Please transcribe only the lines between the one containing "Viewport: 819px width, 1456px" and the end of the records, both ends included, exactly as written; skip every picture.

__________________________________________________

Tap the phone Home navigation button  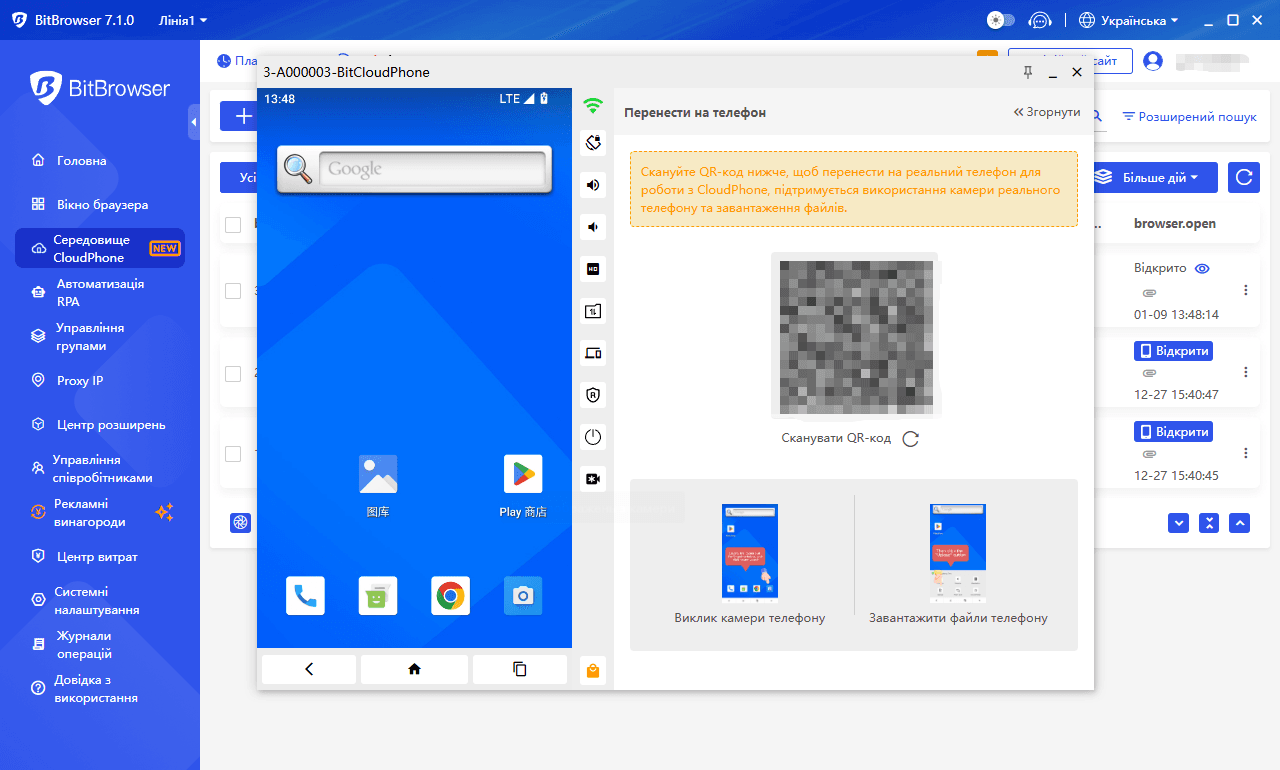pyautogui.click(x=414, y=669)
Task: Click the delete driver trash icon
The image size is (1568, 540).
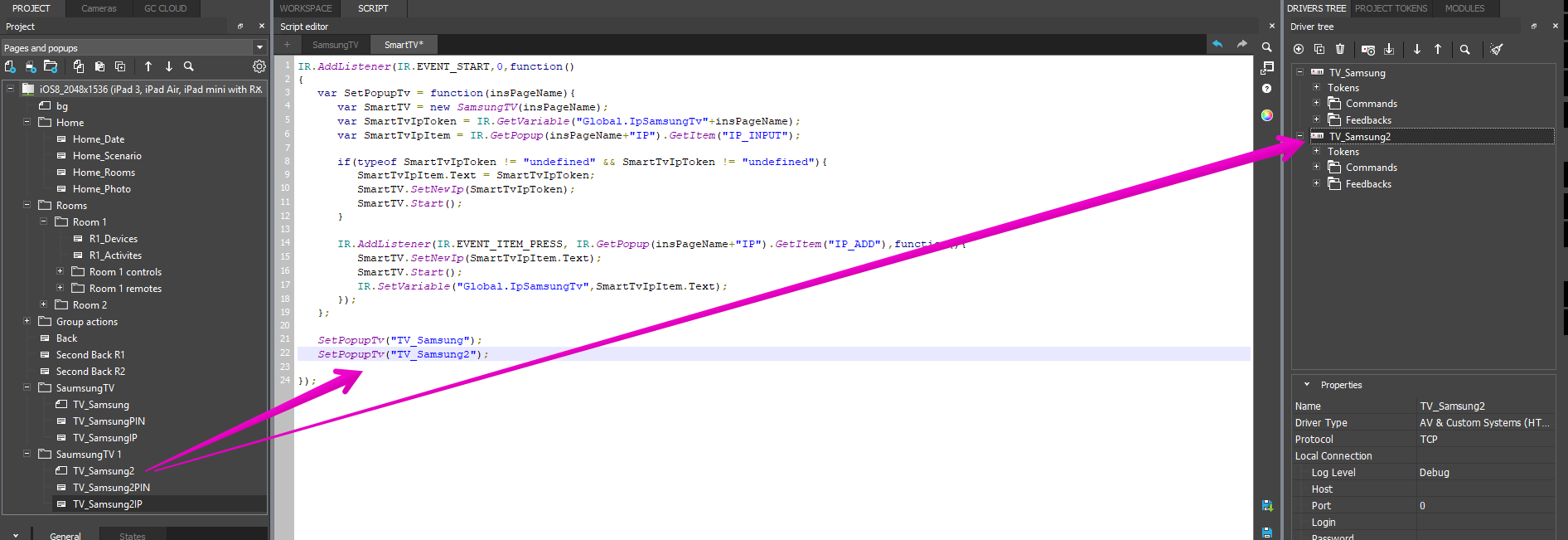Action: pyautogui.click(x=1340, y=50)
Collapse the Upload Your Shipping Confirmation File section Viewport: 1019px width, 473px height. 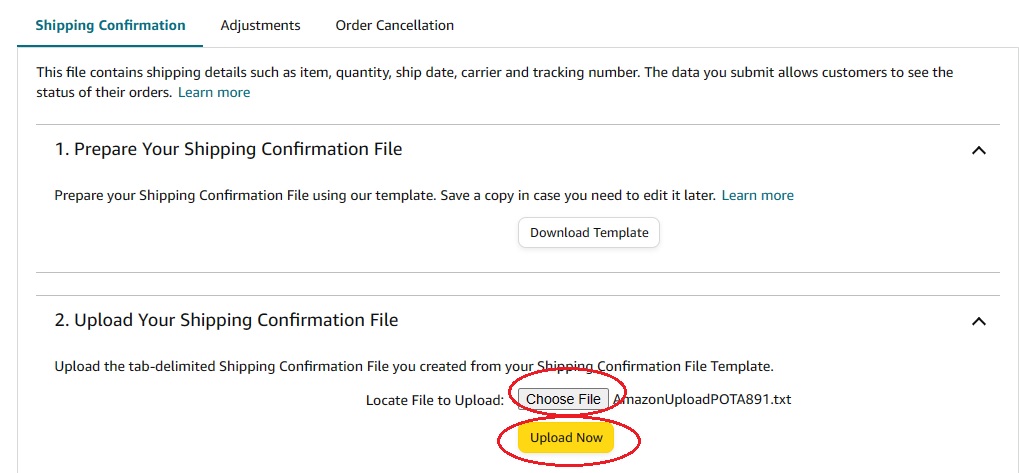click(x=978, y=321)
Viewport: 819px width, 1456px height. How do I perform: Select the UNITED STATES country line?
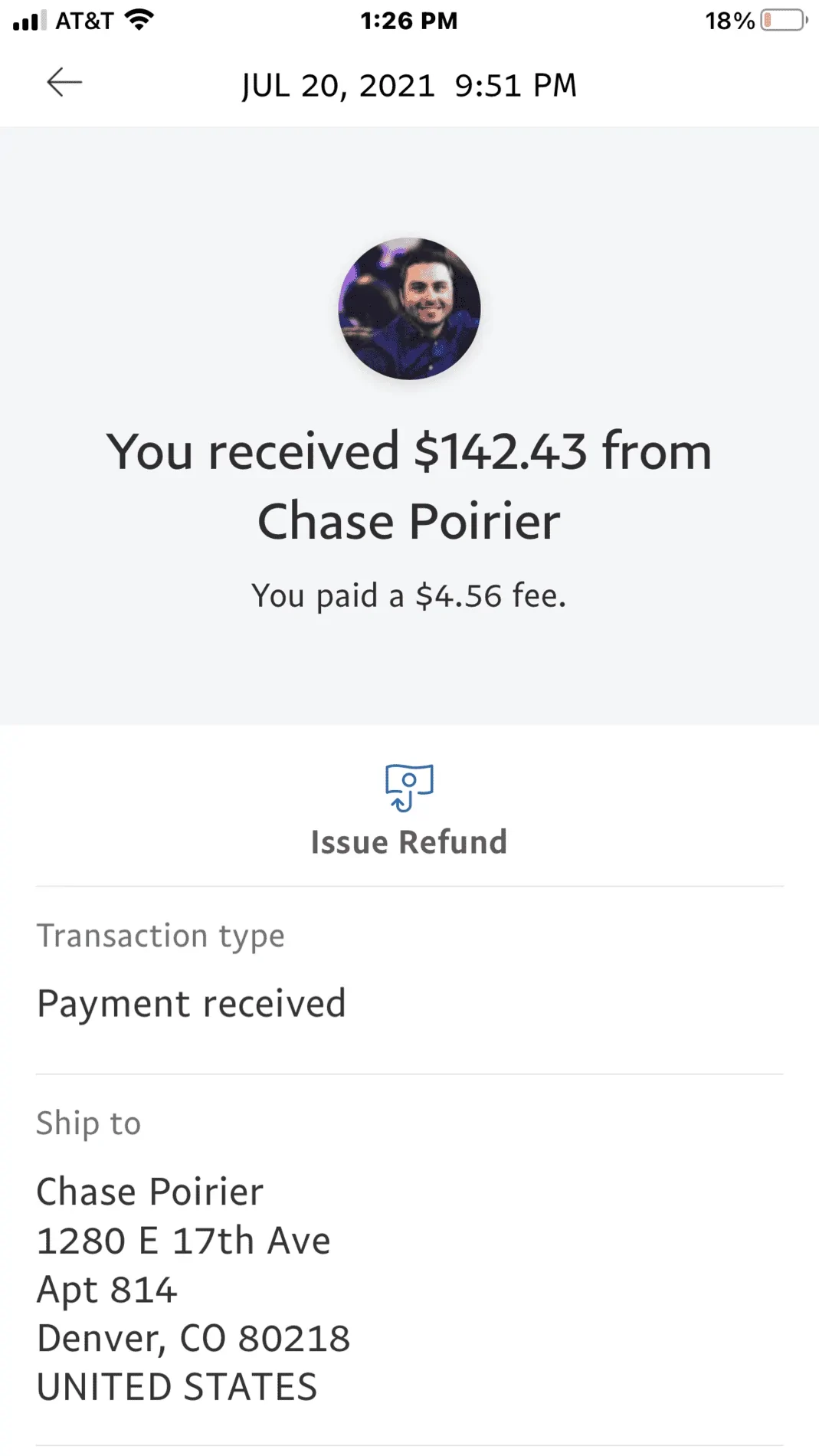pyautogui.click(x=177, y=1388)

__________________________________________________

# [Exercise output]
Viewport: 819px width, 1456px height. How do I perform: Select the UNITED STATES country line?
pyautogui.click(x=177, y=1388)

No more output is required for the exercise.